Stored records:
- Opening Delimiter -
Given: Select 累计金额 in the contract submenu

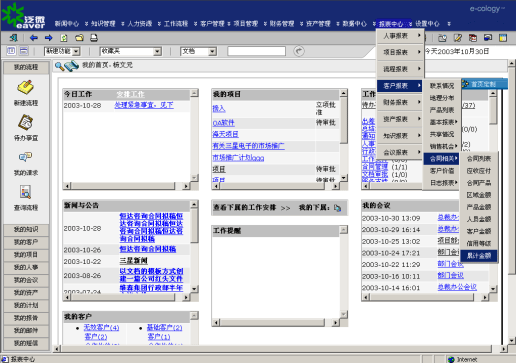Looking at the screenshot, I should [479, 256].
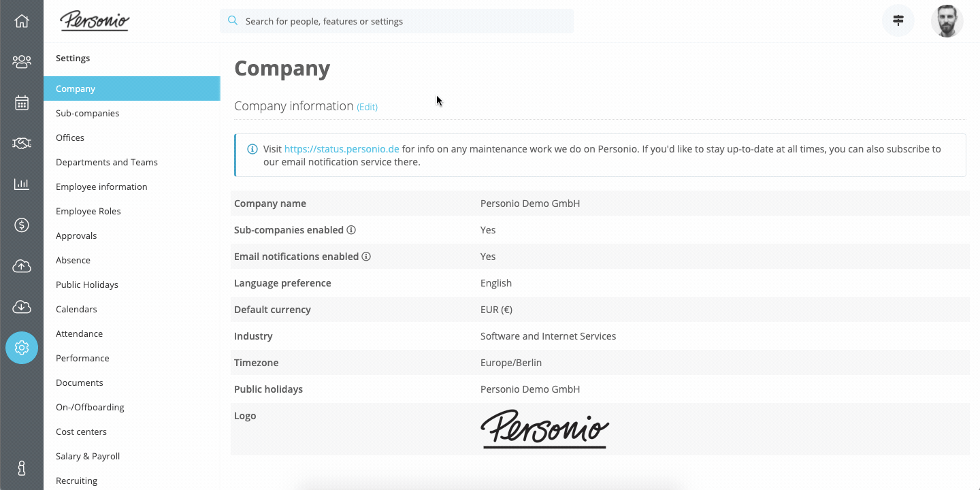Open the calendar icon in sidebar
The image size is (980, 490).
point(22,103)
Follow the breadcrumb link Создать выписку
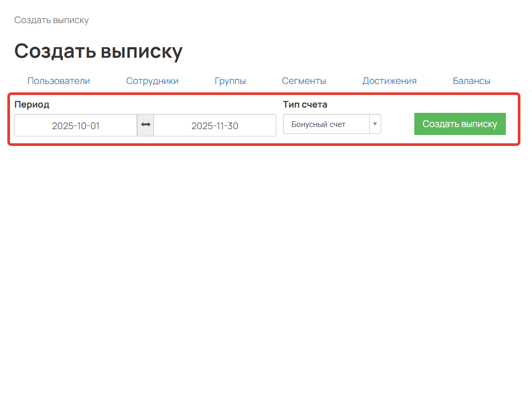This screenshot has height=401, width=532. point(51,20)
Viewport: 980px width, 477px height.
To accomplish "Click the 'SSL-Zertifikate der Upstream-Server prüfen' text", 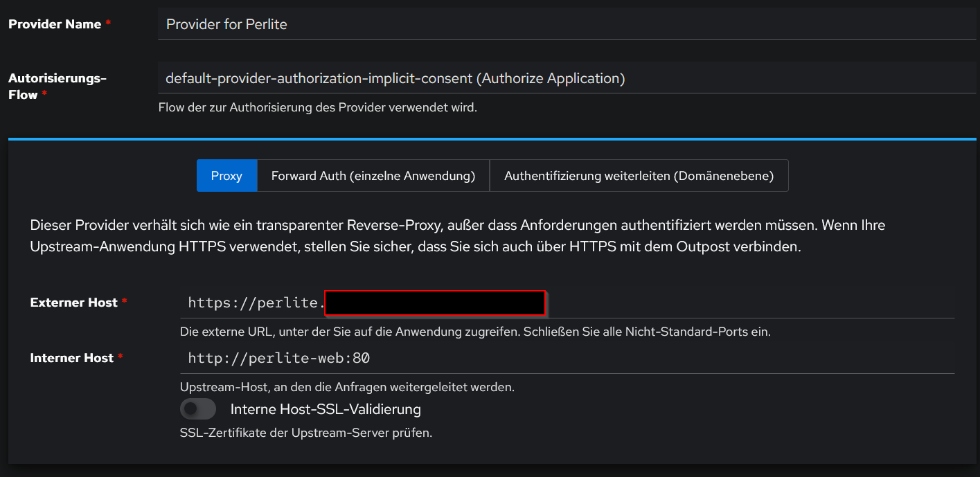I will coord(305,433).
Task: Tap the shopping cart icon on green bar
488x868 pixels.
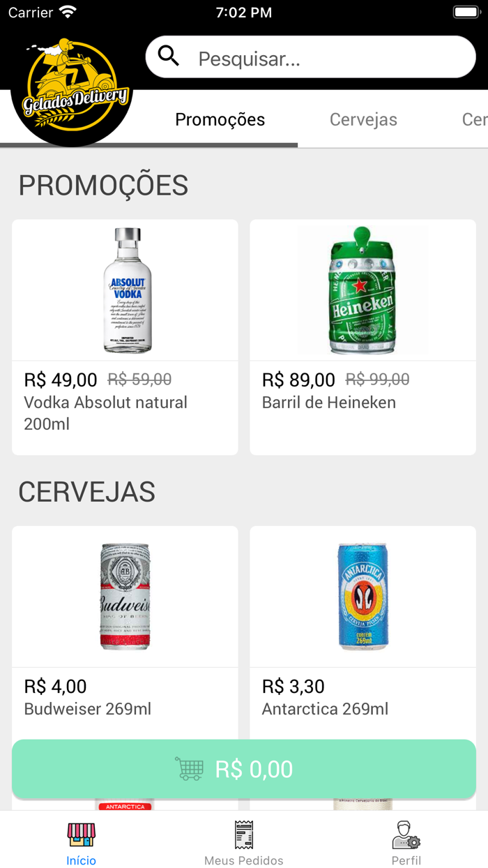Action: (190, 769)
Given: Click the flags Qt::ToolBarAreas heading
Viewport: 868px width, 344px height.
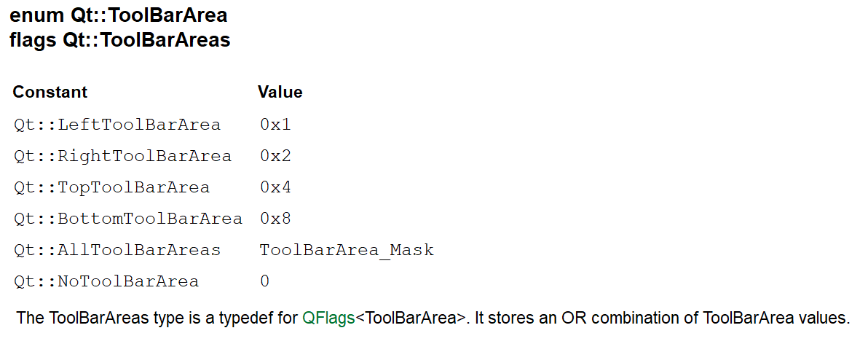Looking at the screenshot, I should tap(119, 40).
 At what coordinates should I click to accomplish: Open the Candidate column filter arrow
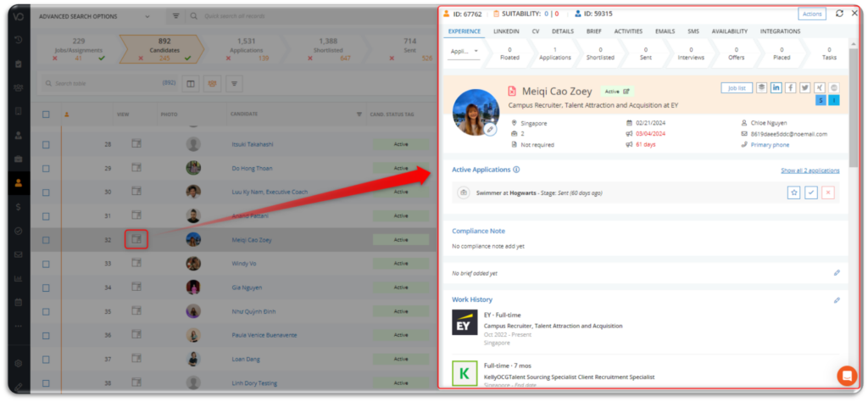(x=359, y=114)
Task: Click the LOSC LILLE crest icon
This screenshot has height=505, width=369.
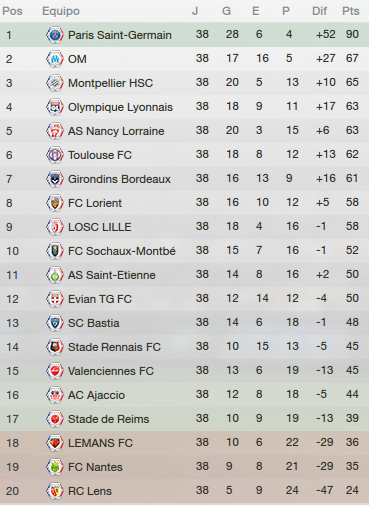Action: click(55, 227)
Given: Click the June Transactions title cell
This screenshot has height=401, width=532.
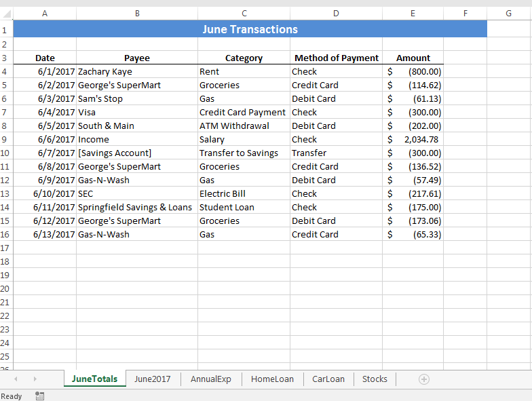Looking at the screenshot, I should pyautogui.click(x=250, y=29).
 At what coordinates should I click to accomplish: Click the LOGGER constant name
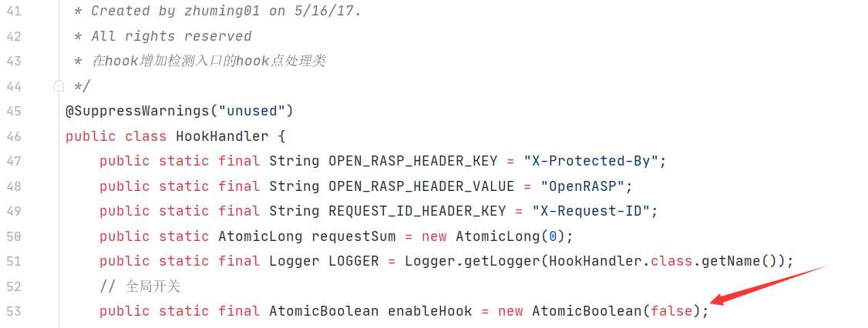tap(354, 261)
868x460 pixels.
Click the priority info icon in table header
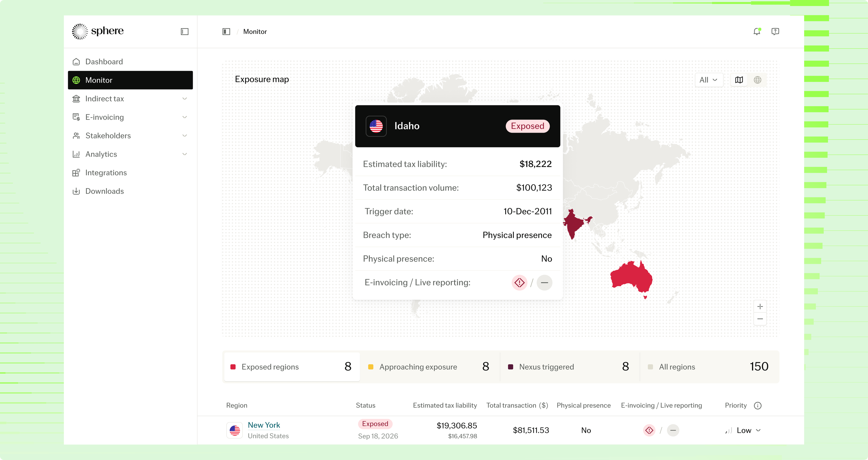click(x=757, y=405)
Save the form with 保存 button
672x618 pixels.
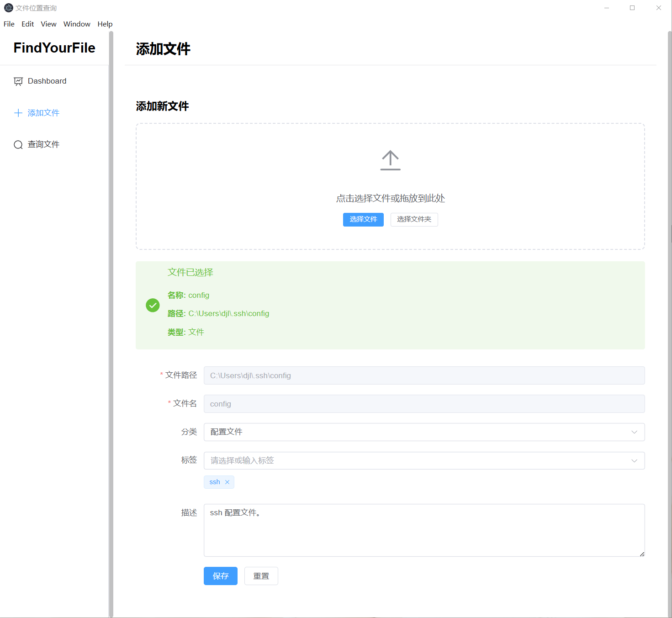[220, 576]
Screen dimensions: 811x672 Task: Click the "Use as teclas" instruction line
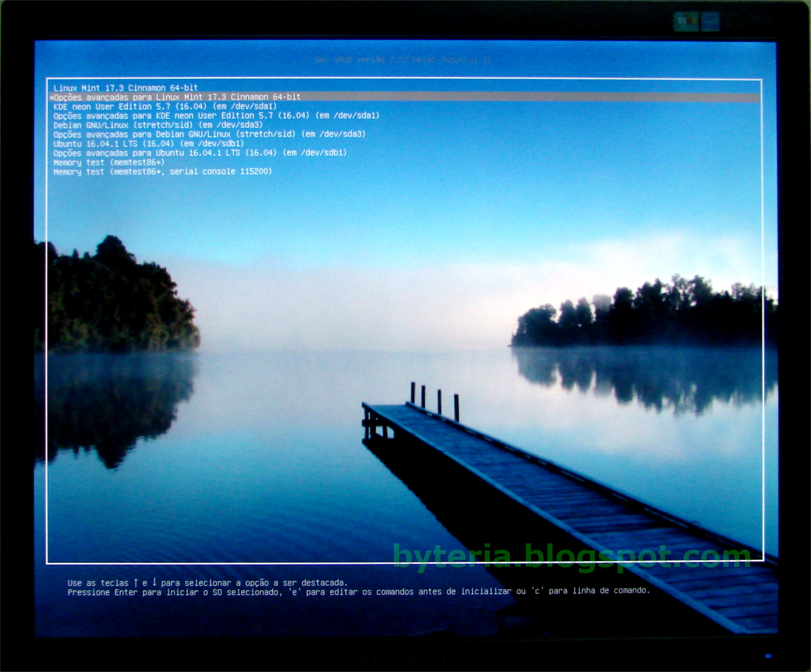tap(208, 581)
- Closing Delimiter -
▸ Task prompt
Return the lines exactly as they stand, from the start of the entries through the line holding "Viewport: 980px width, 477px height."; omit the pictures.

▸ Task solution
Given: Select 累计金额 in the contract submenu

Looking at the screenshot, I should [479, 256].
Open the calendar icon in sidebar
The image size is (980, 490).
point(22,103)
Follow the breadcrumb link Создать выписку
This screenshot has height=401, width=532. point(51,20)
Viewport: 980px width, 477px height.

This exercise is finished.